* [Source extract]:
# hello



## george (Aug 24, 2010)

Hi, I'm George.
I have kept a few pet mice for several years now and find them to be great creatures to look after.
I've been looking at stepping up to breeding and had this site recommended to me.


----------



## The Village Mousery (Aug 1, 2010)

welcome


----------



## SarahC (Oct 3, 2008)

hello and welcome.


----------



## SarahY (Nov 6, 2008)

Hi George, nice to see you on here!

Sarah xxx


----------



## Onyx (May 2, 2010)

Welcome to the forum


----------



## The Boggit keeper (Mar 5, 2010)

Hi and Welcome!


----------



## WoodWitch (Oct 18, 2009)

Ello you

:welcomeany

So glad you joined up George.
There's a wealth of info around here.

Post often 
xx


----------



## george (Aug 24, 2010)

thanks everyone for the warm welcome


----------



## zany_toon (Apr 3, 2010)

:welcome to the forum!


----------



## WolfWhisper (Mar 2, 2010)

Hello and welcome!


----------



## Megzilla (Oct 12, 2009)

Welcome! Enjoy yourself!


----------



## windyhill (Jan 19, 2010)

Welcome!


----------



## katytwinkle (Aug 28, 2010)

hey honey! x x x


----------

* [The problem]:
Write out the forum thread word for word, from "Hi, I'm George." to "(Aug 1, 2010)", inclusive. The lines after this point are separate material and are not connected to the forum thread.

* [Data]:
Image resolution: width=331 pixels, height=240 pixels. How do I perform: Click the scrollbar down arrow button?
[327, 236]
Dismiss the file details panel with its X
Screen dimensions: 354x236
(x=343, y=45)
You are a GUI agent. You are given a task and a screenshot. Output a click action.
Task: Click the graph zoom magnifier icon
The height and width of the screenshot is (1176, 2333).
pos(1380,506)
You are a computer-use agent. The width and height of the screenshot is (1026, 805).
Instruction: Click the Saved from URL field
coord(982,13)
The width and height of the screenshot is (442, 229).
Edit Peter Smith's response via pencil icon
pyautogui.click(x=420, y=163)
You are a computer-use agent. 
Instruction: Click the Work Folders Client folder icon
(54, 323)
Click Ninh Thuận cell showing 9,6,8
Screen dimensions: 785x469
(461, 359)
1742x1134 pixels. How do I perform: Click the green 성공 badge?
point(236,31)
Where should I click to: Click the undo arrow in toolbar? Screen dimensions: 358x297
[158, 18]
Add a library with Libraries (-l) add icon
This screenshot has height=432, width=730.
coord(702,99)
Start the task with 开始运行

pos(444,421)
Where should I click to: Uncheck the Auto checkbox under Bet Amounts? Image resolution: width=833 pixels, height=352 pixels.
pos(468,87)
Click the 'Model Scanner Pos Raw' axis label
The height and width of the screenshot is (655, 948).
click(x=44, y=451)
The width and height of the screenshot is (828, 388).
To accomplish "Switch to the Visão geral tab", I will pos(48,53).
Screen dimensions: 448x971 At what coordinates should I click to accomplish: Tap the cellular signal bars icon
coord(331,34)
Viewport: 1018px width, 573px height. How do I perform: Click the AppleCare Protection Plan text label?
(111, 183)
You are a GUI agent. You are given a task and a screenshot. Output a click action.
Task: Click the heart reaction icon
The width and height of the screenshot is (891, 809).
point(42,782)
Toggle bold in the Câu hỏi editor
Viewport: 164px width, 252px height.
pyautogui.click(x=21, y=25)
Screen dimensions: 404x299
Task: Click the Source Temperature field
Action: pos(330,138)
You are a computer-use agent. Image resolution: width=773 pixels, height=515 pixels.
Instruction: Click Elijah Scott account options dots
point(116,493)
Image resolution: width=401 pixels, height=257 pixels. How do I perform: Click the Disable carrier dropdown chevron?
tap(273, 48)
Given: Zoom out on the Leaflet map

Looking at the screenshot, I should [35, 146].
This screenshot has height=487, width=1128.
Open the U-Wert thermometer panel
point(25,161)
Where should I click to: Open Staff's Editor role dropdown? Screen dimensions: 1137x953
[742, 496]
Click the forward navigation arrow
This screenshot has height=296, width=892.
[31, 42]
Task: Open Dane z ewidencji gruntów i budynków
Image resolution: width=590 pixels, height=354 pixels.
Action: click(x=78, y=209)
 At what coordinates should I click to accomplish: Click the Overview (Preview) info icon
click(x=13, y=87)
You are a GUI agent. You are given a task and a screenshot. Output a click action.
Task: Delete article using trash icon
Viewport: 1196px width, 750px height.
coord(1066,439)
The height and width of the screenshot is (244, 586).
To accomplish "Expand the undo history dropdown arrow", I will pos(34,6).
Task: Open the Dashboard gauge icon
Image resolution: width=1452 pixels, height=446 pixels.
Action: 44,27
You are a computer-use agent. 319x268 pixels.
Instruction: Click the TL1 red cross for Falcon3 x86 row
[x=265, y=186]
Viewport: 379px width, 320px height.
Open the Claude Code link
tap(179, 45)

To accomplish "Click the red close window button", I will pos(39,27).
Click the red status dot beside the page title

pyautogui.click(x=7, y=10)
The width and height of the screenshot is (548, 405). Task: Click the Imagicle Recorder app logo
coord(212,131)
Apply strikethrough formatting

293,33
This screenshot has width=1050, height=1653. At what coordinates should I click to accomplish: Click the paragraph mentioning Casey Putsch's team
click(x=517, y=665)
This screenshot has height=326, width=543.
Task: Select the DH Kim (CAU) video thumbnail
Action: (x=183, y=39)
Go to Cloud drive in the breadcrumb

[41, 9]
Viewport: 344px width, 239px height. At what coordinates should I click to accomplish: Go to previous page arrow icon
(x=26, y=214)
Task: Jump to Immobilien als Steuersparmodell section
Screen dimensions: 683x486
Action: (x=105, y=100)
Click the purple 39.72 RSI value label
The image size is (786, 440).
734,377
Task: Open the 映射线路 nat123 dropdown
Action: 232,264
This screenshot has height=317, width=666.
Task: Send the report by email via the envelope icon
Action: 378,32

* [Task response]:
Hi, I'm George.
I have kept a few pet mice for several years now and find them to be great creatures to look after.
I've been looking at stepping up to breeding and had this site recommended to me.


----------



## The Village Mousery (Aug 1, 2010)